Andy Haldane said the country was already two months into the recovery and that the depth of the coronavirus recession was likely to be less than half as bad as the Bank had feared in May.
Real-time data on payments, traffic flow, energy use and business surveys suggested that “the recovery has come somewhat sooner, and has been materially faster, than in the [Bank’s] May scenario — indeed than any other mainstream macroeconomic forecaster”, Mr Haldane said.
Policymakers and economists have grown increasingly gloomy in the past few months. After initially predicting that the recession would be V-shaped, or short and sharp, they have lowered expectations, warning of a slow U-shaped recovery, a “W” caused by a second rise in cases or even an “L”, where the recession is prolonged.
Mr Haldane emphasised that the economy was still facing an unprecedented collapse and that a steep rise in unemployment posed a threat to a swift rebound, but he remained optimistic. “Both the UK and the global economies are already well into the recovery phase. The UK’s recovery is more than two months old,” he said on a Bank webinar.
Boris Johnson said yesterday that the economy was at a critical moment as the government’s furloughing scheme was wound down. “We’re waiting as if between the flash of lightning and the thunderclap with our hearts in our mouths for the full economic reverberations to appear,” he said.

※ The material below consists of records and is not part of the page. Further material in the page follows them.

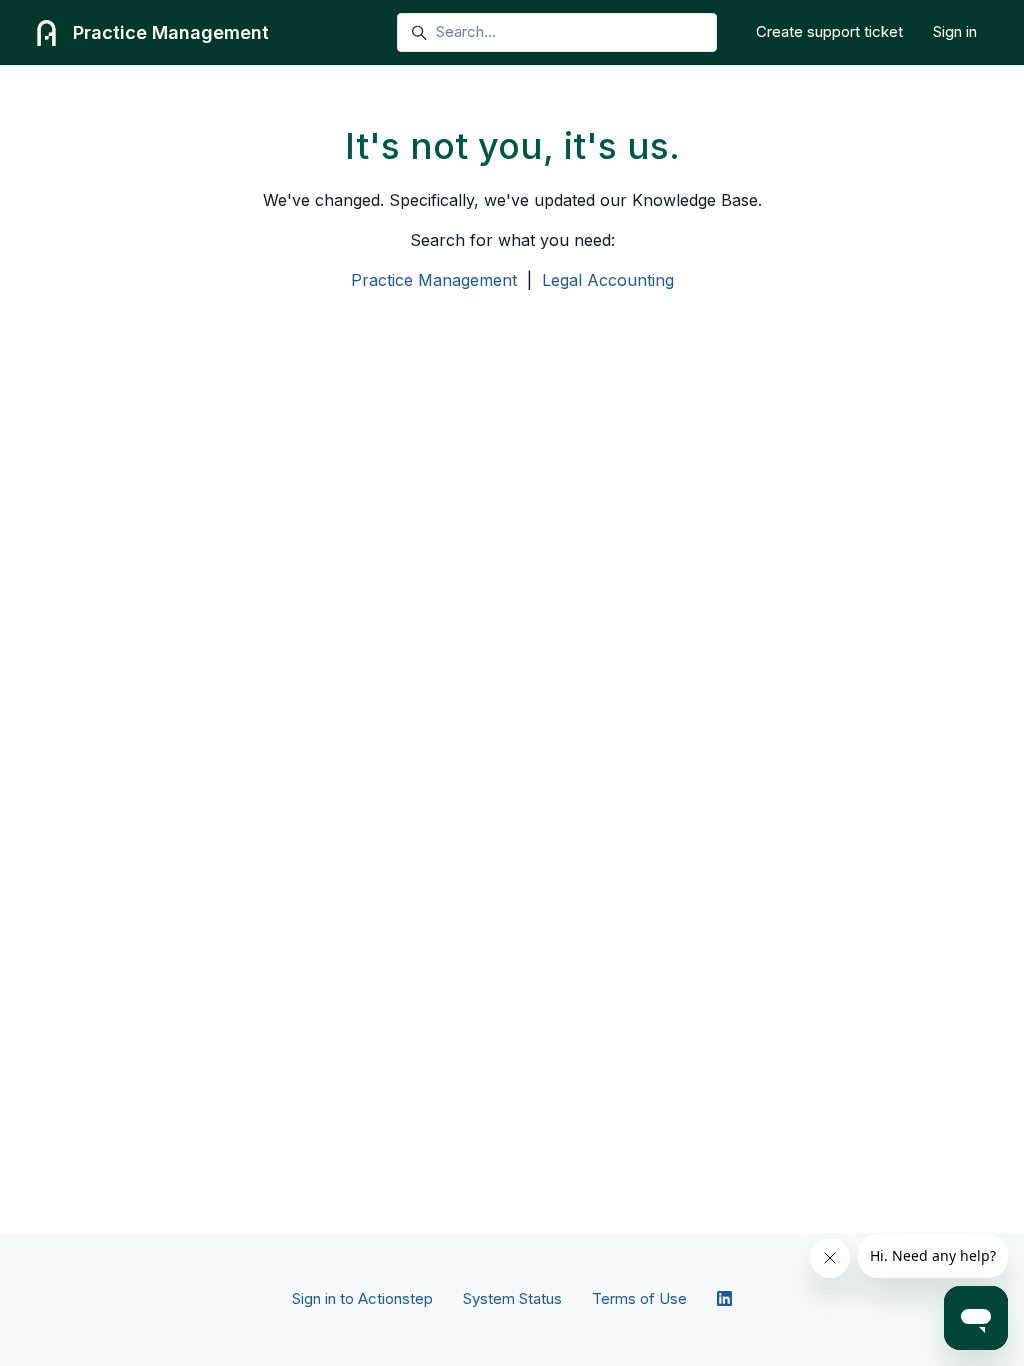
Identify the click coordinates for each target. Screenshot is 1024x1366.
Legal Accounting (608, 280)
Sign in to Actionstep (362, 1298)
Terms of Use (639, 1298)
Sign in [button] (955, 31)
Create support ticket (829, 31)
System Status (512, 1298)
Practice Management (434, 280)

The prime minister declined to estimate how many jobs could be lost but warned that the post-pandemic crisis would be worse than the 2008 financial crash. “I’m not going to pretend that this is going to be without real, real difficulty and real, real bumps,” he said.
He refused to rule out breaking the Conservative manifesto pledge not to raise income tax, national insurance or VAT. Asked wether taxes could rise to pay the cost of coronavirus, he said: “You know where my instincts are, what I would like to do. They are, of course, to cut taxes wherever you possibly can, but the difficulty we have is that we have a generational challenge now.”
While declining to rule out raising some taxes, he hinted that others — such as corporation tax — could be cut. “I understand that on top of that bedrock on infrastructure you need dynamic private sector concerns. The fiscal environment as we leave the EU has got to be as competitive as it can possibly be,” he said.
Mr Haldane said that real-time data used by the Bank suggested that the cumulative loss in annual GDP as a result of the pandemic would be 8 per cent, rather than the 17 per cent modelled by the Bank in May. Britain’s decline in the three months to June now looked likely to be 20 per cent rather than the 27 per cent in the May scenario.
Mr Haldane’s prediction of a V-shaped rebound was supported by separate data compiled by Barclays. Fabrice Montagné, Barclays’ UK economist, said that the recovery had “entered a new phase” as social restrictions were eased.
Spending data showed “quite a jump in [in-store] retailing as restrictions to non-essential shops are lifted”. Sales of clothing and footwear in physical shops “staged a striking recovery” with sales down 34 per cent on last year in the week beginning June 15 compared with a 92 per cent shortfall the previous week. Traffic was also returning to normal, he said, in a sign that there may have been little “behavioural scarring”.
The analysis came on the day that Easyjet said nearly 2,000 jobs were to be lost as the airline moved to close its bases at Stansted, Southend and Newcastle airports. Airbus is also to cut 1,700 jobs.